General predictive/fitted model:

\(\hat{y_i} = \hat{\beta}_0 +\hat{\beta}_1 x_i\)

Our predictive/fitted model:

\(\hat{Mass_i} =\) -3553.9302816 + 27.1575293 \(Height_i\)

Expectation of \(Y_i | X_i\)

Our mathematical theoretical model for individual \(i\) is

\[y_i = \beta_0 + \beta_1 x_i + \epsilon_i, \epsilon_i \overset{iid}{\sim} N(0, \sigma^2)\]

Therefore

\[\begin{equation*} \begin{split} &E[Y_i | X_i = x_i]\\ & = E[\beta_0 + \beta_1 X_i + \epsilon_i | X_i = x_i]\\ & = E[\beta_0 | X_i = x_i] + E[\beta_1 X_i | X_i = x_i] + E[\epsilon_i | X_i = x_i]\\ & = \beta_0 + \beta_1 x_i \end{split} \end{equation*}\]

Predicted / Expected mass

\(\hat{Mass_i} =\) -3553.9302816 + 27.1575293 \(Height_i\)

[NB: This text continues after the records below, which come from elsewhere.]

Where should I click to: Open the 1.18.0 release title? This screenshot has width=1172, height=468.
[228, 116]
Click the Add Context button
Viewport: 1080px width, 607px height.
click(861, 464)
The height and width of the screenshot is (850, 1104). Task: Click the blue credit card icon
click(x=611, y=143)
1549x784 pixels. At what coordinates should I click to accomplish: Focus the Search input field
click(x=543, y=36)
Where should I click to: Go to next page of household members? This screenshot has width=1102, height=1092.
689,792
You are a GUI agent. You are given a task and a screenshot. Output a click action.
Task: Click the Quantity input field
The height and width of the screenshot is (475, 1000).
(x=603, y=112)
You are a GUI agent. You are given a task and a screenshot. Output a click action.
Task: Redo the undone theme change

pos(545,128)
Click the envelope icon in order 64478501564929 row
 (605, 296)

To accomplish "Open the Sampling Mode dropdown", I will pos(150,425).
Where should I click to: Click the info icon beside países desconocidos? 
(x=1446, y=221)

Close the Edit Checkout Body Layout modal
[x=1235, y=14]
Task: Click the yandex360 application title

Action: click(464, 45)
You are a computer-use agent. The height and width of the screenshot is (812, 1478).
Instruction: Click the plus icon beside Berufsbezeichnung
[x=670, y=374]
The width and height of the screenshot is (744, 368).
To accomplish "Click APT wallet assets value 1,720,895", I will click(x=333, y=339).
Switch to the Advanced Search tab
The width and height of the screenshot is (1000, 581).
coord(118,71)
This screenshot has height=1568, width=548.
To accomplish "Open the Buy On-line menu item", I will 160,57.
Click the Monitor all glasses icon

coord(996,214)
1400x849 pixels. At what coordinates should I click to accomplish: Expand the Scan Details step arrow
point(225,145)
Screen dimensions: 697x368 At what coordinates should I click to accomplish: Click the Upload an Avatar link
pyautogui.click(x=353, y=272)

y_hat <- b0_hat + b1_hat * 250
y_hat
[1] 3235.452

For an elephant 250 meters tall we expect the mass to be 3235.45 kilograms.

OR

We predict a 250 meter tall elephant to have a mass of 3235.45 kilograms, on average.

Interpreting y-intercept \(\beta_0\)

\[\beta_0 = E[Y_i | X_i = 0]\]

Proof: When \(X_i = 0\)

\[E[Y_i | X_i = 0] = E[\beta_0 +\beta_1 X_i + \epsilon_i | X_i = 0] = \beta_0.\]

\(\beta_0\) is the expected value of \(Y_i\) when \(X_i\) is zero.

For an elephant 0 meters tall we expect the mass to be -3553.93 kilograms.

The intercept does not always have practical meaning in context.

Interpreting slope \(\beta_1\)

\[\beta_1 = E[Y_i | X_i = x_i + 1] - E[Y_i | X_i = x_i]\]

Proof \[\begin{equation*} \begin{split} &E[Y_i | X_i = x_i + 1] - E[Y_i | X_i = x_i]\\ &=E[\beta_0 + \beta_1 X_i + \epsilon_i | X_i = x_i + 1]\\ &- E[\beta_0 + \beta_1 X_i + \epsilon_i | X_i = x_i] \\ &=\beta_0 + \beta_1 E[X_i | X_i = x_i + 1] - (\beta_0 + \beta_1 E[X_i | X_i = x_i]) \\ &= \beta_0 + \beta_1 (x_i + 1) - (\beta_0 + \beta_1 x_i)\\ &= \beta_0 + \beta_1 x_i + \beta_1 - \beta_0 - \beta_1 x_i\\ &= \beta_1 \end{split} \end{equation*}\]

Interpreting slope \(\beta_1\)

\[\beta_1 = E[Y_i | X_i = x_i + 1] - E[Y_i | X_i = x_i]\]

So \(\beta_1\) is the expected difference in the response for a 1 unit difference in \(X_i\).

For two elephant that differ in height by one meter we expect the difference in mass to be 27.16 kilograms.